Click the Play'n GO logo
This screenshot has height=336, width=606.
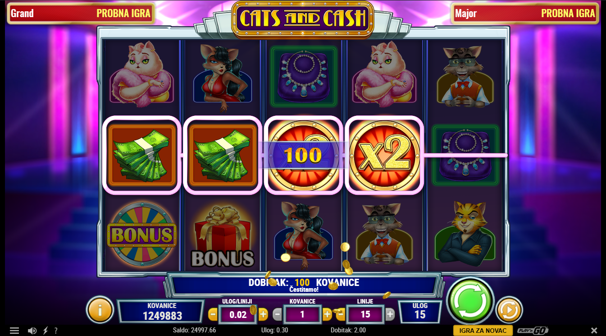pos(533,331)
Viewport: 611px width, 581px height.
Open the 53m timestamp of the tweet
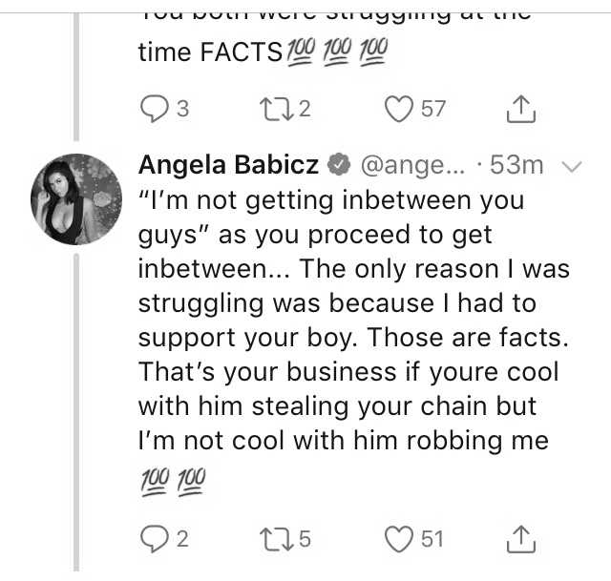[x=516, y=165]
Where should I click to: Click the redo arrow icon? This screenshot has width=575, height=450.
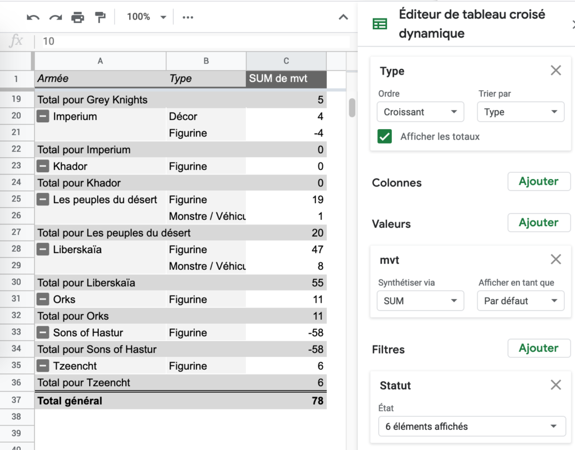tap(55, 17)
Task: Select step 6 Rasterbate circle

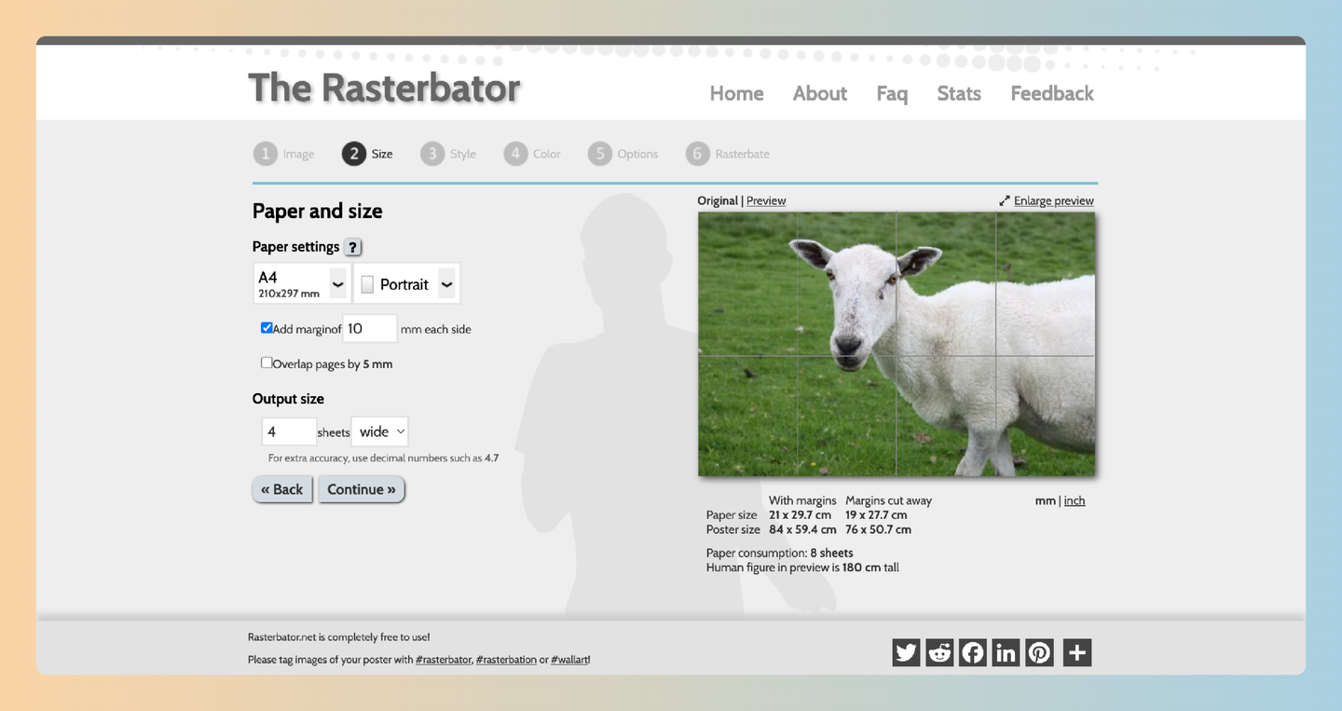Action: (x=697, y=153)
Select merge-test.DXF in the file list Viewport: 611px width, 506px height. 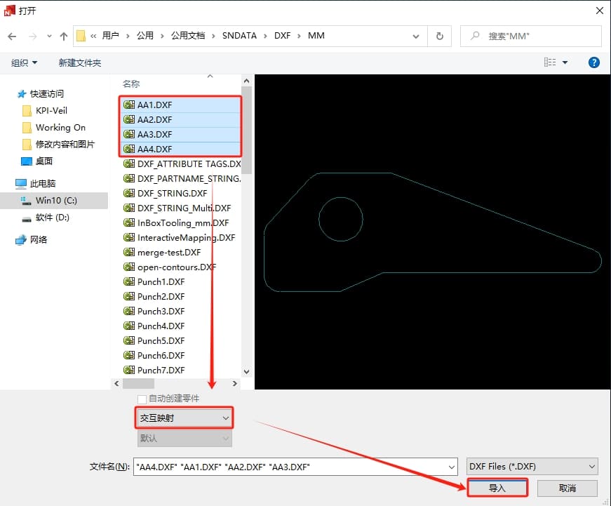click(168, 252)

________

● TASK:
Copy out everything from the start of the items down to the line containing "Action: (x=697, y=153)", word for word, with both ends included. Leave out the pictures.

● OUTPUT BELOW:
Click the Play'n GO logo
This screenshot has height=336, width=606.
pos(533,331)
Viewport: 611px width, 581px height.
Open the 53m timestamp of the tweet
[x=516, y=165]
Where should I click to: Click the redo arrow icon? This screenshot has width=575, height=450.
tap(55, 17)
Task: Select step 6 Rasterbate circle

Action: (x=697, y=153)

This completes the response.